● **THE TASK**: Set down the lines below, exactly, starting at the one that contains "Task: Click the HM" and stopping at the last line, inclusive. Omit pictures.

(Saved data entries)
══════

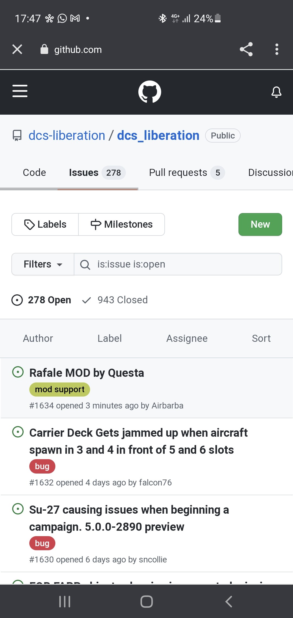
Task: Create a new issue with New button
Action: pos(260,224)
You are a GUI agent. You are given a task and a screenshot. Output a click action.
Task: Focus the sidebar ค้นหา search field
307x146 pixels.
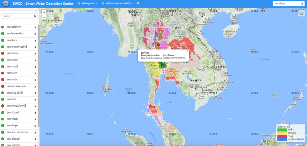coord(18,16)
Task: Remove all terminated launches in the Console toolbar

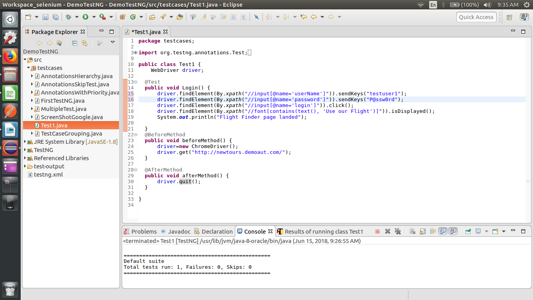Action: coord(398,231)
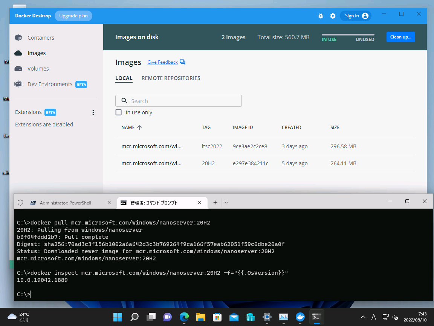Select Volumes in the sidebar

(38, 69)
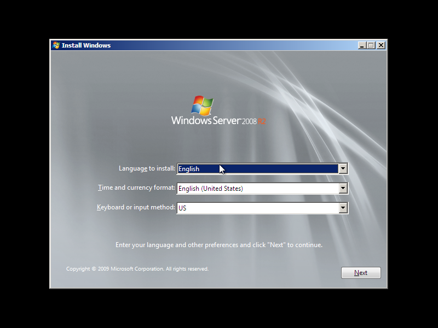Open the Language to install dropdown arrow
The height and width of the screenshot is (328, 438).
pos(343,168)
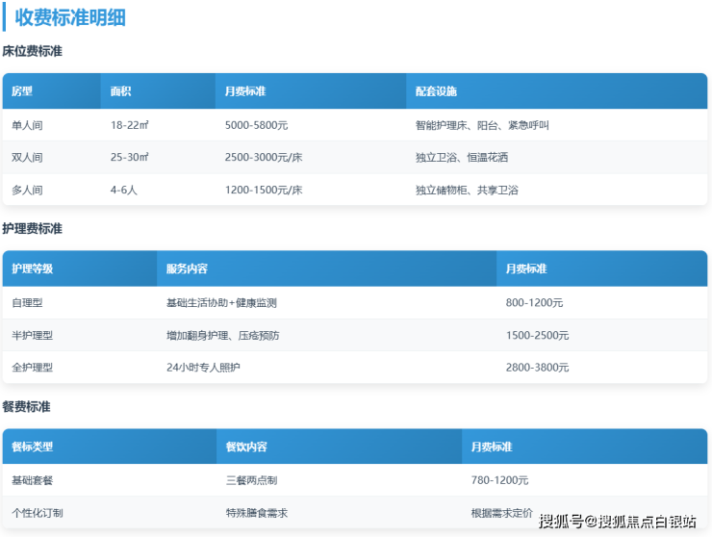
Task: Select the 护理等级 column header
Action: (33, 269)
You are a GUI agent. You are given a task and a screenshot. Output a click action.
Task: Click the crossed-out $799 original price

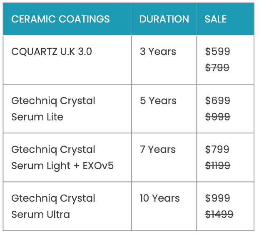[x=217, y=68]
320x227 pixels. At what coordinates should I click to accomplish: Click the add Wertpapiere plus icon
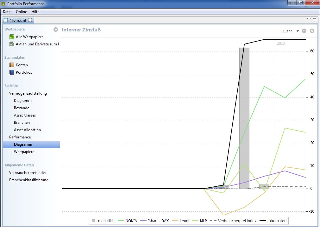point(56,30)
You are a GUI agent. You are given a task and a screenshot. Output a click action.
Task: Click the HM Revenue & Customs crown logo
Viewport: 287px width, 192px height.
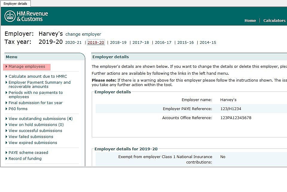[10, 16]
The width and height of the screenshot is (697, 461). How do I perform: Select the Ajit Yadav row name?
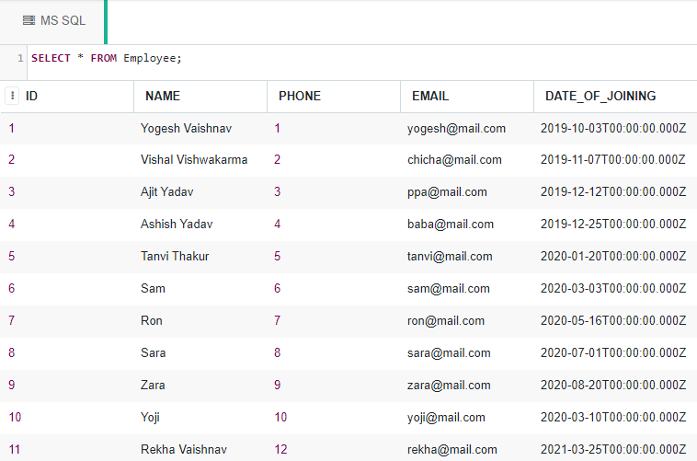click(x=167, y=192)
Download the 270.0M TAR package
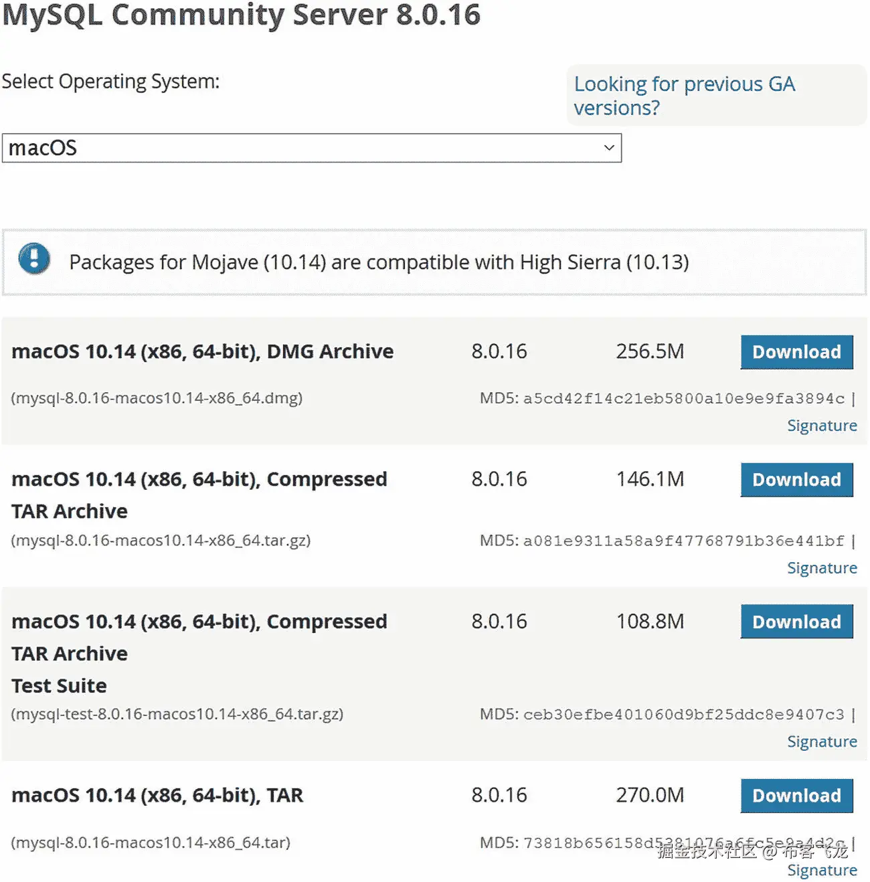870x882 pixels. pyautogui.click(x=796, y=796)
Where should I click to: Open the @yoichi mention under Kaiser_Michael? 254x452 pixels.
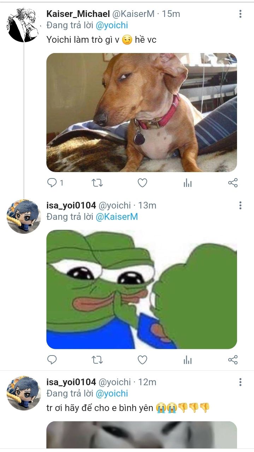pyautogui.click(x=112, y=25)
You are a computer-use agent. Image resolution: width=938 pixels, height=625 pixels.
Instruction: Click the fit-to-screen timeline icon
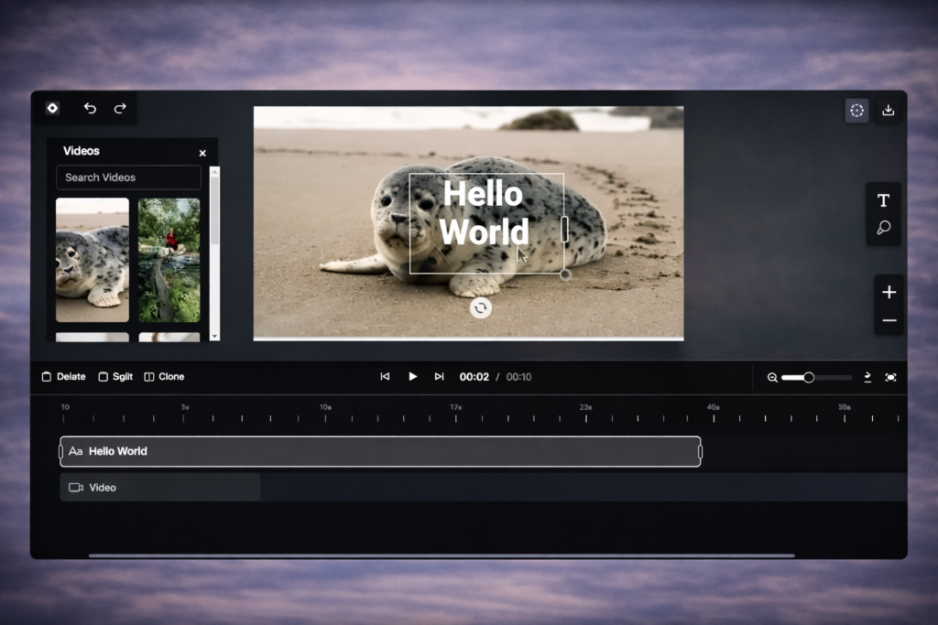click(890, 377)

══════

● **EXPECTED ANSWER**:
Task: Click the HM Revenue & Customs crown logo
Viewport: 287px width, 192px height.
[10, 16]
The width and height of the screenshot is (697, 461). How do I perform: Select the Ajit Yadav row name?
click(x=167, y=192)
Download the 270.0M TAR package
870x882 pixels. pyautogui.click(x=796, y=796)
Where should I click to: Open the @yoichi mention under Kaiser_Michael? 254x452 pixels.
pyautogui.click(x=112, y=25)
You are a computer-use agent. Image resolution: width=938 pixels, height=625 pixels.
Instruction: Click the fit-to-screen timeline icon
click(890, 377)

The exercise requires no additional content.